GIVEN PROBLEM:
Rewrite all of the entries below, changing "Pick" to "Select" and keeping everything else the same. Leave out the pictures.

TASK DATA:
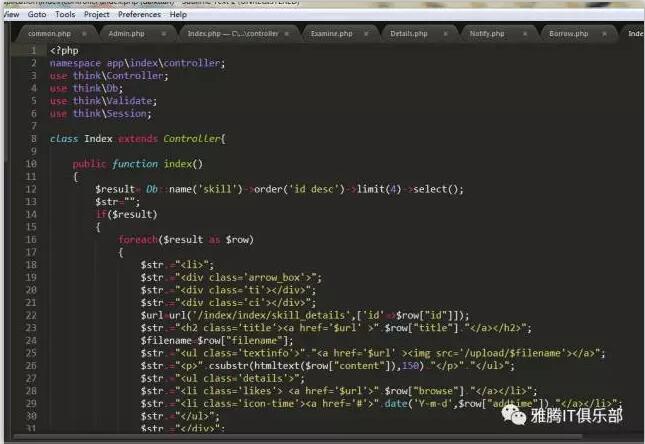Image resolution: width=645 pixels, height=444 pixels.
Task: Switch to the Admin.php tab
Action: 126,33
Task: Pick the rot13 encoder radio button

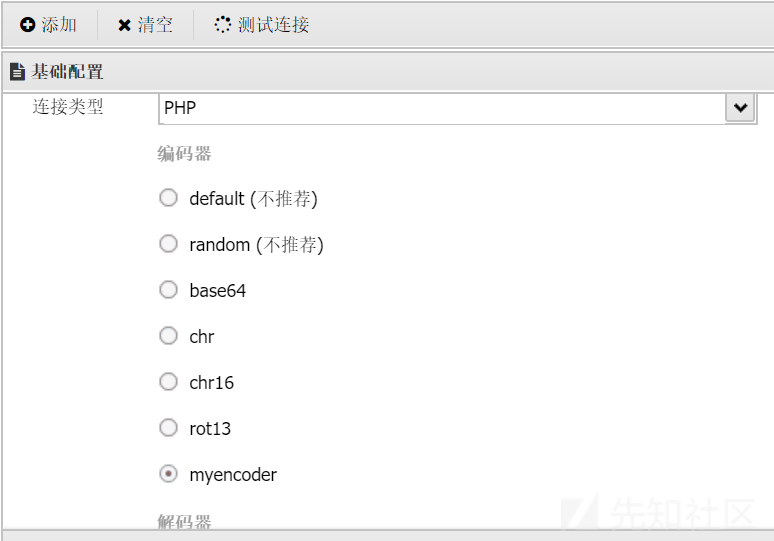Action: coord(168,427)
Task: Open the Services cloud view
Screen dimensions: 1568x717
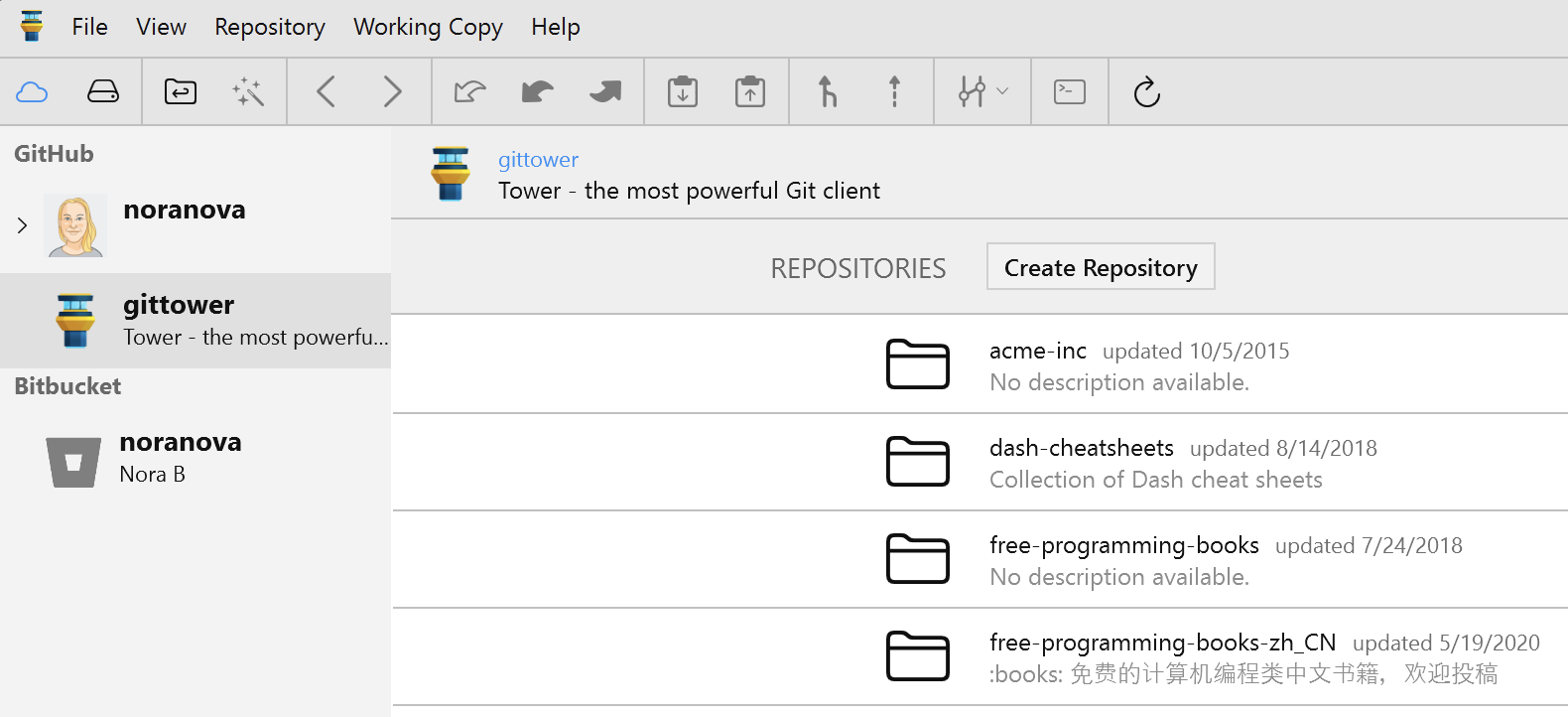Action: 32,92
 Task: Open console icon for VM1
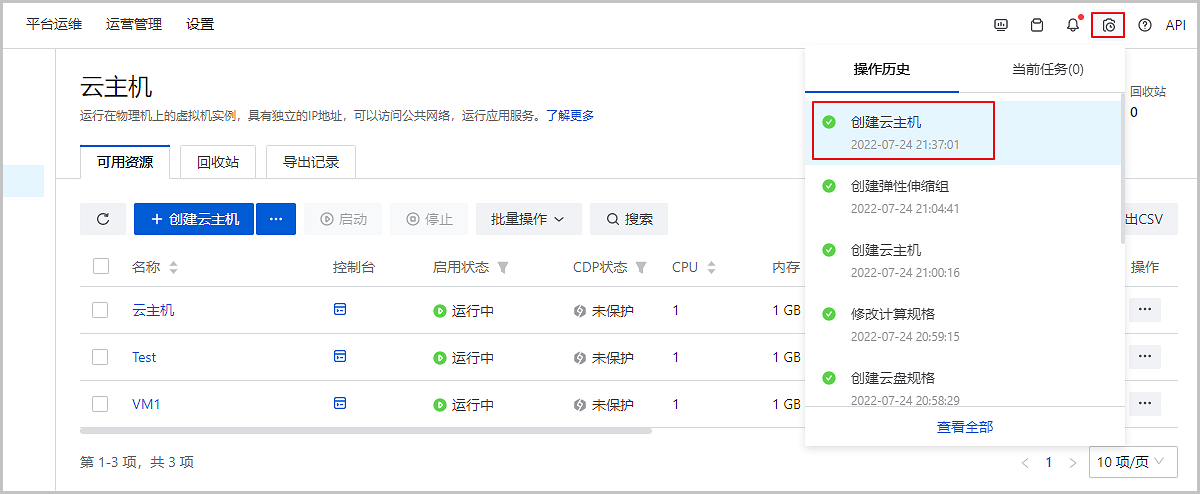[x=340, y=404]
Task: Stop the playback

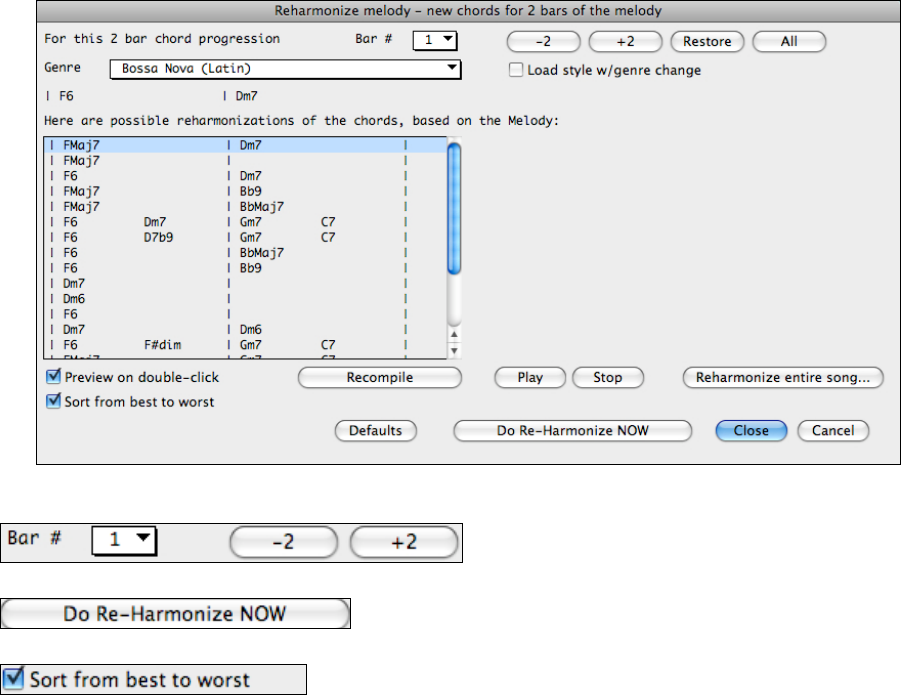Action: [x=607, y=378]
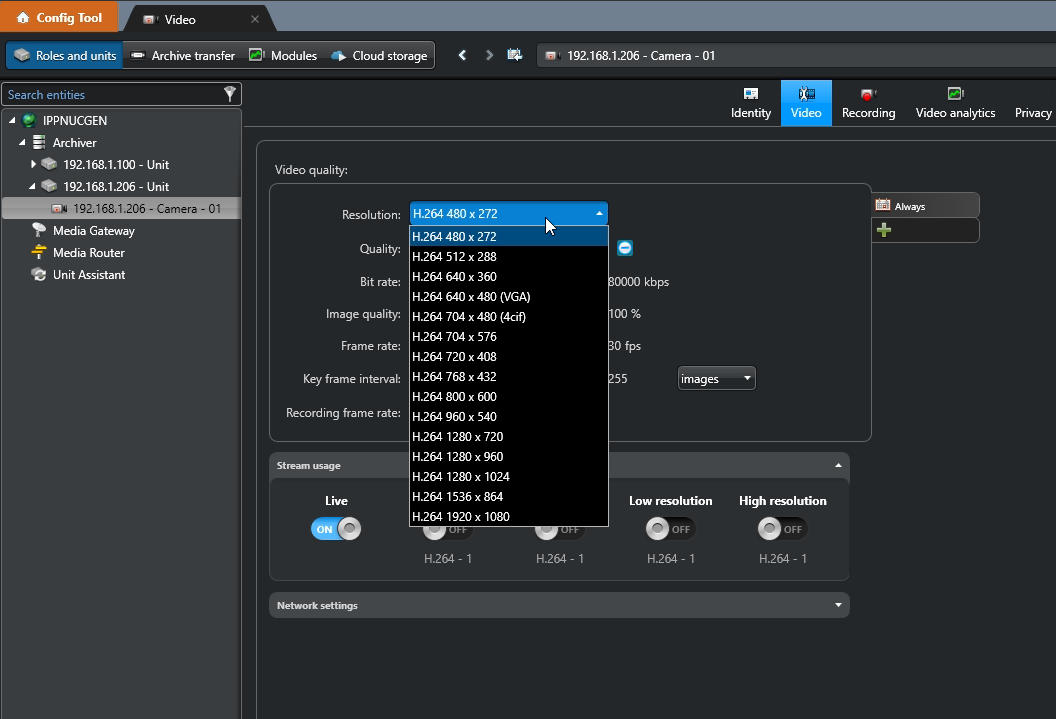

SOLUTION TO THIS TASK:
Image resolution: width=645 pixels, height=444 pixels.
Task: Switch to the Admin.php tab
Action: 126,33
Task: Select the rot13 encoder radio button

Action: coord(168,427)
Task: Open the Services cloud view
Screen dimensions: 1568x717
Action: 32,92
 Task: Open console icon for VM1
[x=340, y=404]
Task: Stop the playback

Action: [x=607, y=378]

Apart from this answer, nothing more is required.